Wardani Sesaria Kleruk, lebih dikenal dengan sapaan dokter Sari Kleruk, lulusan Fakultas Kedokteran UMJ angkatan 2005 adalah perempuan yang lahir di Makassar, tinggal di Larantuka Flores, NTT. 

“Karena saya tinggal di Larantuka, perjalanan saya mulai dari Sumbawa, lalu ke Jawa, dari Jakarta saya menyeberang ke Sumatra hingga titik nol Sabang dan kembali ke Banda Aceh, saat itu pas Lebaran. Saya memulai perjalanan pada saat puasa pada April 2021, setelahnya melanjutkan ke Medan dan turun terus menuju Jakarta lagi, dari Tanjung Priok saya menyeberang menuju Pontianak,” cerita Sari dengan senyum khasnya sambil memulai ceritanya. 

“Saya singgah sebentar di Tugu Khatulistiwa, lalu melanjutkan perjalanan hingga Sebatik, menyeberang ke Sulawesi lewat Nunukan, di Kalimantan ada kejadian menyedihkan, karena jalan banyak berlubang, tidak terasa bahwa side bag saya jatuh, saya menyadarinya saat sudah tiba di penginapan, saya coba kembali menyusuri jalan hingga sekitar 30 kilometeran, tapi tidak saya temukan. Pasrah kembali ke penginapan hanya dengan baju di badan. Hahaha, ini pengalaman yang sungguh seru,” tutur Sari dengan wajah tetap gembira ria.

“Apa saja yang hilang dan apa yang Sari lakukan saat menghadapi itu semua?” tanya Yanni

“Semua baju ganti, cinderamata, alat motor, juga alat medis.
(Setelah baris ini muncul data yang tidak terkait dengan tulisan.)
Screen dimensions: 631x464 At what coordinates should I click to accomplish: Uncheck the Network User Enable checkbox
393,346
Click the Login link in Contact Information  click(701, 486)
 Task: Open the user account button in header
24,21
Yang paling saya sayangkan adalah cinderamata yang diberi orang selama perjalanan,” ujarnya.

“Masuk Sulawesi dari Tolitoli, saya hanya menyusuri bagian atas, karena sudah pernah keliling Sulawesi bersama suami saat masih hidup, suami saya meninggal pada 2 November 2020, pas saat ulang tahun saya, 5 bulan kemudian saya melakukan perjalanan ini, karena keliling Indonesia ini sudah kami rencakan sebelumnya, meski saya sebenarnya tidak yakin dengan kemampuan saya sendiri, karena saya belum pernah motoran dengan jarak yang jauh seorang diri,” lanjut Sari.

“Maafkan, turut berduka. Sari sungguh perempuan hebat dan luar biasa, cinta menambah keberanian dan tekat makin kuat, meski seorang diri tetap menjalaninya dan menyelesaikannya,” ucap Yanni.
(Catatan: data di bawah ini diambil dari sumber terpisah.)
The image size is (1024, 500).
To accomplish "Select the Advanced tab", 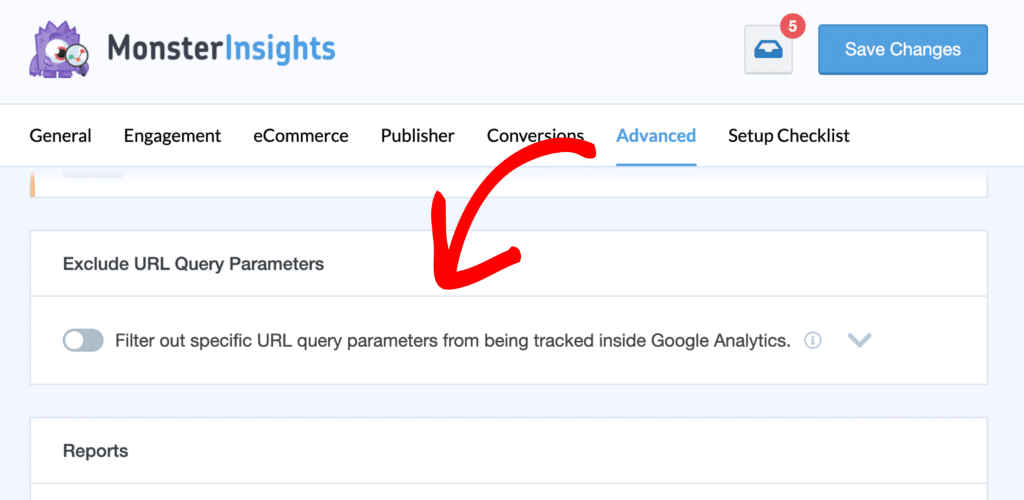I will pos(656,136).
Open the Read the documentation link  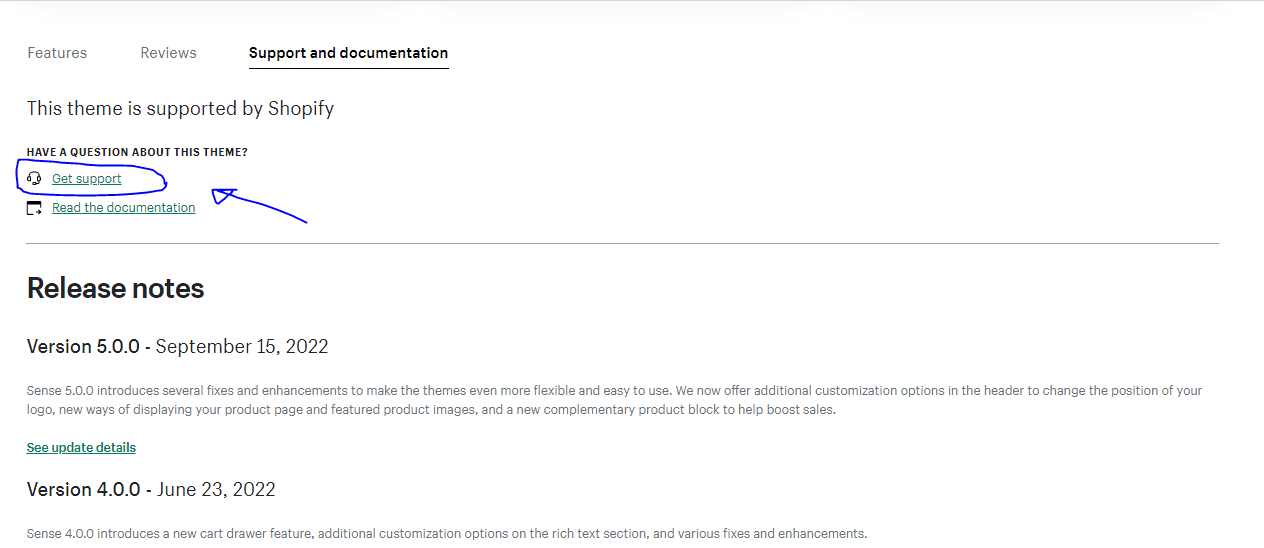(x=124, y=208)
“Ya Mbak, tidak apa-apa terima kasih (sambil memegang tangan Yanni, dan melanjutkan ceritanya). Dari Bitung saya ke Ternate, lalu Halmahera lanjut ke Weda. Di Weda saya kirimkan motor via Ferry ke Sorong dan saya kembali ke Ternate,” katanya.

Rencananya, Sari akan terbang ke Sorong, tapi dia kembali mengalami musibah. Dompet dan seluruh isinya hilang. 

“Tidak bisa kemana-mana, ATM pun tidak ada, uang di kantong hanya Rp100 ribu, beruntung saya ditolong seorang teman dan mengirimkan uang lewat teman di Ternate. Akhirnya saya harus terbang ke Larantuka untuk mengurus surat-surat juga kartu perbankan. Satu bulan saya melakukan pengurusan, saat itu saya pergunakan untuk memasukkan lamaran jadi PNS juga, setelahnya baru melanjutkan perjalanan,” kisahnya.

Dari Larantuka Sari akhirnya terbang ke Sorong, total perjalanannya kurang lebih 7 bulan. 

“Saya bahagia bisa menyelesaikan impian kami berdua, saya sudah sampai di titik nol Merauke juga, lega rasanya. Bersyukur tidak ada kejadian yang mengerikan dan menyulitkan selain kehilangan barang dan dompet itu saja,” imbuhnya.